* _WORK INSTRUCTION_
An exact copy of all the records is the expected answer.

══ MATERIAL PROVIDED

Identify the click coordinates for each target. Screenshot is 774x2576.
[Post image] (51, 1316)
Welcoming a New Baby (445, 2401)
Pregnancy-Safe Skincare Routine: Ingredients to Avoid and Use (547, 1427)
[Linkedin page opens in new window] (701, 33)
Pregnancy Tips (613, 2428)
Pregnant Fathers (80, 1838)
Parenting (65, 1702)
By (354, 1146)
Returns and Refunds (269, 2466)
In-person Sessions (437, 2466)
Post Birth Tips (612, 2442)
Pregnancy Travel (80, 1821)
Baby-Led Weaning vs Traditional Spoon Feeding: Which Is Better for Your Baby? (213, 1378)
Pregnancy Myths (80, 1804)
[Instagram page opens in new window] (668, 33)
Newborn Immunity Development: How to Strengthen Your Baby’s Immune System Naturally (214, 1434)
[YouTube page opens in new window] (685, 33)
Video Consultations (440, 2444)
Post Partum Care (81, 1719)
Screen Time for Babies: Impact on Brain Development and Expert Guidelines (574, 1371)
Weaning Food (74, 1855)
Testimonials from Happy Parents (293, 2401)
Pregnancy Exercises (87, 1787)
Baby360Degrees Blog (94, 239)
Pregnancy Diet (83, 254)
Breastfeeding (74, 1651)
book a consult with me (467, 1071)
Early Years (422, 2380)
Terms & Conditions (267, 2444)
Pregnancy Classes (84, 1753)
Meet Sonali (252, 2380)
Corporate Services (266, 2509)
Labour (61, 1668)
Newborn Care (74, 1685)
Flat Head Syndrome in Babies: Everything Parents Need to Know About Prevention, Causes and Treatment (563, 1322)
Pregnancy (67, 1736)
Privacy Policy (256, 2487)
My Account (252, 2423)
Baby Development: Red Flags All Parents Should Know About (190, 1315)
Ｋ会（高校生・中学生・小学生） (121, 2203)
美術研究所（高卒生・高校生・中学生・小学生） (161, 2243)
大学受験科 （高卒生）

════

* _TASK SOLUTION_
Identify the click coordinates for each target. Screenshot is 774x2576.
[Post image] (51, 1316)
Welcoming a New Baby (445, 2401)
Pregnancy-Safe Skincare Routine: Ingredients to Avoid and Use (547, 1427)
[Linkedin page opens in new window] (701, 33)
Pregnancy Tips (613, 2428)
Pregnant Fathers (80, 1838)
Parenting (65, 1702)
By (354, 1146)
Returns and Refunds (269, 2466)
In-person Sessions (437, 2466)
Post Birth Tips (612, 2442)
Pregnancy Travel (80, 1821)
Baby-Led Weaning vs Traditional Spoon Feeding: Which Is Better for Your Baby? (213, 1378)
Pregnancy Myths (80, 1804)
[Instagram page opens in new window] (668, 33)
Newborn Immunity Development: How to Strengthen Your Baby’s Immune System Naturally (214, 1434)
[YouTube page opens in new window] (685, 33)
Video Consultations (440, 2444)
Post Partum Care (81, 1719)
Screen Time for Babies: Impact on Brain Development and Expert Guidelines (574, 1371)
Weaning Food (74, 1855)
Testimonials from Happy Parents (293, 2401)
Pregnancy Exercises (87, 1787)
Baby360Degrees Blog (94, 239)
Pregnancy Diet (83, 254)
Breastfeeding (74, 1651)
book a consult with me (467, 1071)
Early Years (422, 2380)
Terms & Conditions (267, 2444)
Pregnancy Classes (84, 1753)
Meet Sonali (252, 2380)
Corporate Services (266, 2509)
Labour (61, 1668)
Newborn Care (74, 1685)
Flat Head Syndrome in Babies: Everything Parents Need to Know About Prevention, Causes and Treatment (563, 1322)
Pregnancy (67, 1736)
Privacy Policy (256, 2487)
My Account (252, 2423)
Baby Development: Red Flags All Parents Should Know About (190, 1315)
Ｋ会（高校生・中学生・小学生） (121, 2203)
美術研究所（高卒生・高校生・中学生・小学生） (161, 2243)
大学受験科 （高卒生）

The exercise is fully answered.